What if a RAM had an instruction that sorts? What if we could store huge amounts of data in one word and
operate on it all in constant time? These are unrealistic scenario.
There are some instructions in real computers but not listed above. Is exponentiation a constant-time instruction?
In general case, no: it takes several instructions to compute but many computers have a shift left instruction, which
in constant time shifts the bits of an integer by k positions to the left. We will avoid such gray areas in the RAM model.
And we do not attempt to model the memory hierarchy. Models that include the memory hierarchy are more complex
than the RAM model. Moreover, RAM-model analyses are usually excellent predictors of performance.
The mathematical tools required may include combinatorics, probability theory, algebraic dexterity, and ability to
identify the most significant terms in a formula.
Analysis of insertion sort
We need to define the terms "running time" and "size of input" more carefully.
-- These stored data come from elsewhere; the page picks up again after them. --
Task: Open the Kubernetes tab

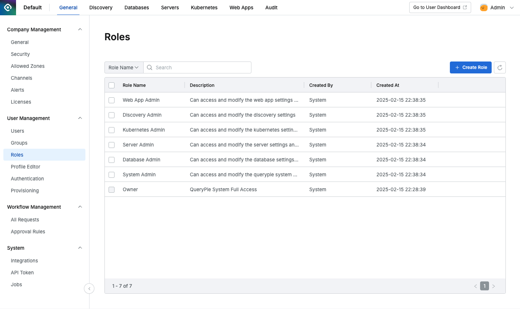Action: tap(204, 7)
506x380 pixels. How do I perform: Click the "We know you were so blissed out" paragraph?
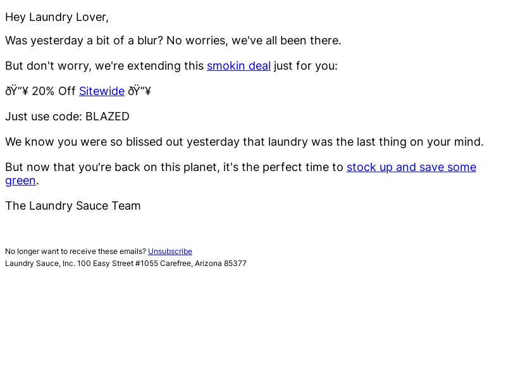click(244, 142)
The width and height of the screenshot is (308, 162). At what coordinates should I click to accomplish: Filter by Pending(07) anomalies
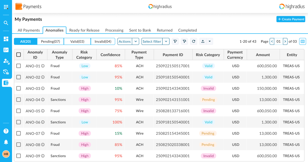pyautogui.click(x=50, y=41)
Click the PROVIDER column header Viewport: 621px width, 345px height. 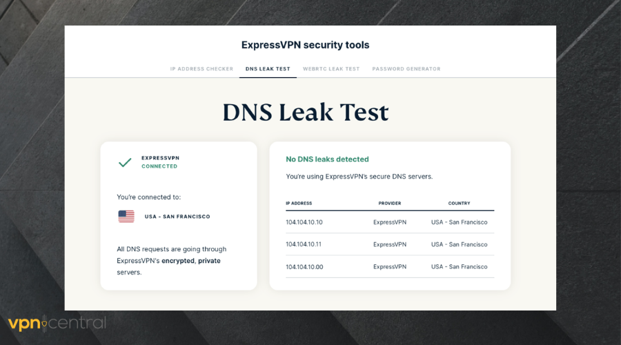[389, 204]
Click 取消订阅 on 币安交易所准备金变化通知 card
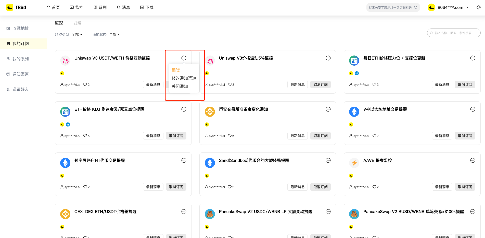 [x=320, y=136]
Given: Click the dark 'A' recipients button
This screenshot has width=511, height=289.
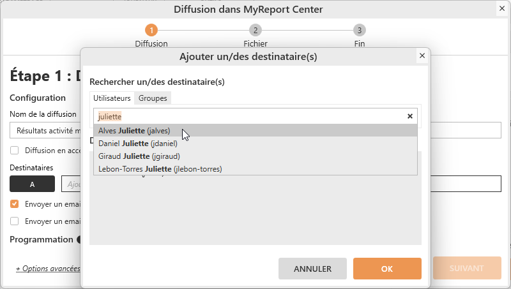Looking at the screenshot, I should (32, 184).
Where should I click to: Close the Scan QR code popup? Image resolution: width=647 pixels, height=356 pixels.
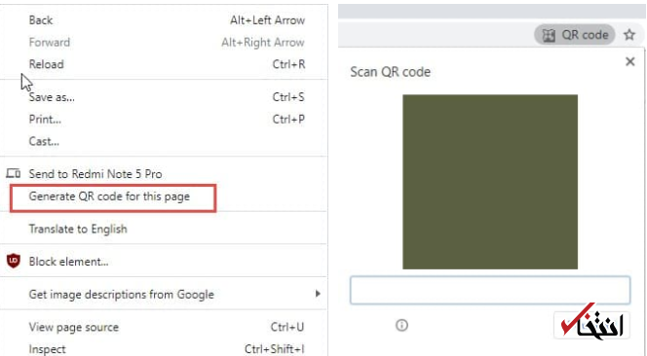[629, 62]
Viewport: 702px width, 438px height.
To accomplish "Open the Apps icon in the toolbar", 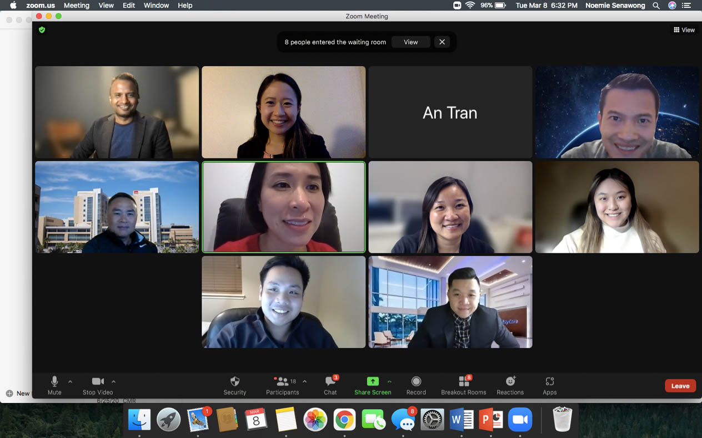I will coord(549,381).
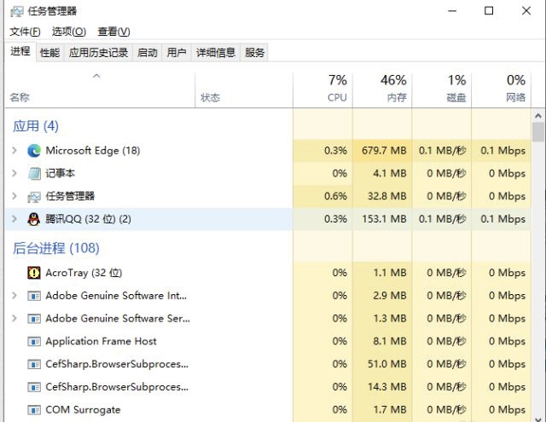Expand the 记事本 process entry

point(15,173)
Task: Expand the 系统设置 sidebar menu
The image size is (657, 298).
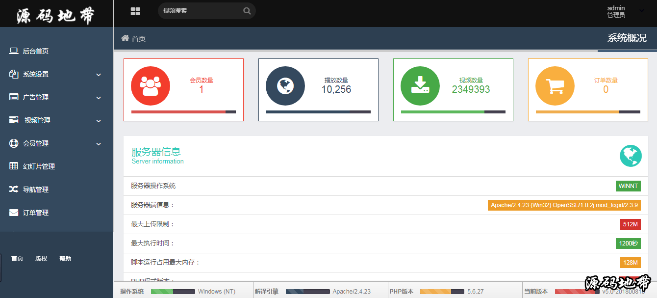Action: [56, 75]
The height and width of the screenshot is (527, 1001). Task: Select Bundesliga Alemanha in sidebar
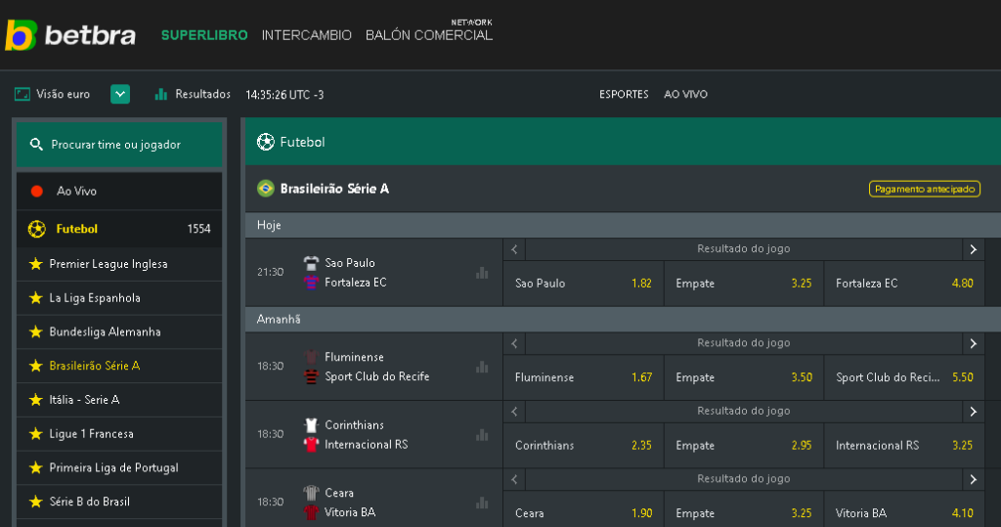pos(105,332)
The best notion for input size depends on the problem being studied.
For many problem such as sorting, the most natural measure is the number of items in the input (the array size).
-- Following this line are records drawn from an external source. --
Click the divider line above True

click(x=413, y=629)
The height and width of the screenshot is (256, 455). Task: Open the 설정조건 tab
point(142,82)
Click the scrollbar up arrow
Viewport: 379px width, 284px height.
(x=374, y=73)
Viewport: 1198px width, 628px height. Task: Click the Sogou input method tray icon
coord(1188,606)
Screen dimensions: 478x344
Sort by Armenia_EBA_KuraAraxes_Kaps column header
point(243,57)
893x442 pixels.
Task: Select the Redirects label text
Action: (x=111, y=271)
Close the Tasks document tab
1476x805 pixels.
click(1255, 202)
For many other problems, such as multiplying two integers, the best measure is the total number of bits.
If the input to an algorithm is a graph, it is more appropriate to describe with two integers - vertices and edges.
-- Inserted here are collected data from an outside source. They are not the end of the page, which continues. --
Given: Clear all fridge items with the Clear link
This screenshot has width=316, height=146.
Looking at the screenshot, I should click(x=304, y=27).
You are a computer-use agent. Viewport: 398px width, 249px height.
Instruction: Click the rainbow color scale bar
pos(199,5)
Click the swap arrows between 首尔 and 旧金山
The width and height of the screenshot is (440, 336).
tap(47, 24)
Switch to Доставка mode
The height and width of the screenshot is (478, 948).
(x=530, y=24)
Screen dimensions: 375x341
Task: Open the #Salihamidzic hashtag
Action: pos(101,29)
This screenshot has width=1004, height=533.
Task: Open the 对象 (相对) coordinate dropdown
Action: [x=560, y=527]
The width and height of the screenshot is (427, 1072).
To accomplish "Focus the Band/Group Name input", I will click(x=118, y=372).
The running time of an algorithm is the number of primitive operations or "steps" executed.
设n = A.length,循环头要比循环体多执行一次检测,用tj表示内层while循环的循环次数。
所以运行时间可以表示为an+b,即n的线性函数(linear function)。
最坏情况是数组是倒序的,则tj=j。运行时间表示为an²+bn+c,是n的二次函数(quadratic function)。
We shall usually concentrate on finding only the worst-case running time. We give three reasons:
1.The worst-case running time of an algorithm gives us an upper bound on the running time for any input.
2.For some algorithms, the worst case occurs fairly often. For example, in search a database for a
particular piece of information, the worst case will often occur when the information is not in the database.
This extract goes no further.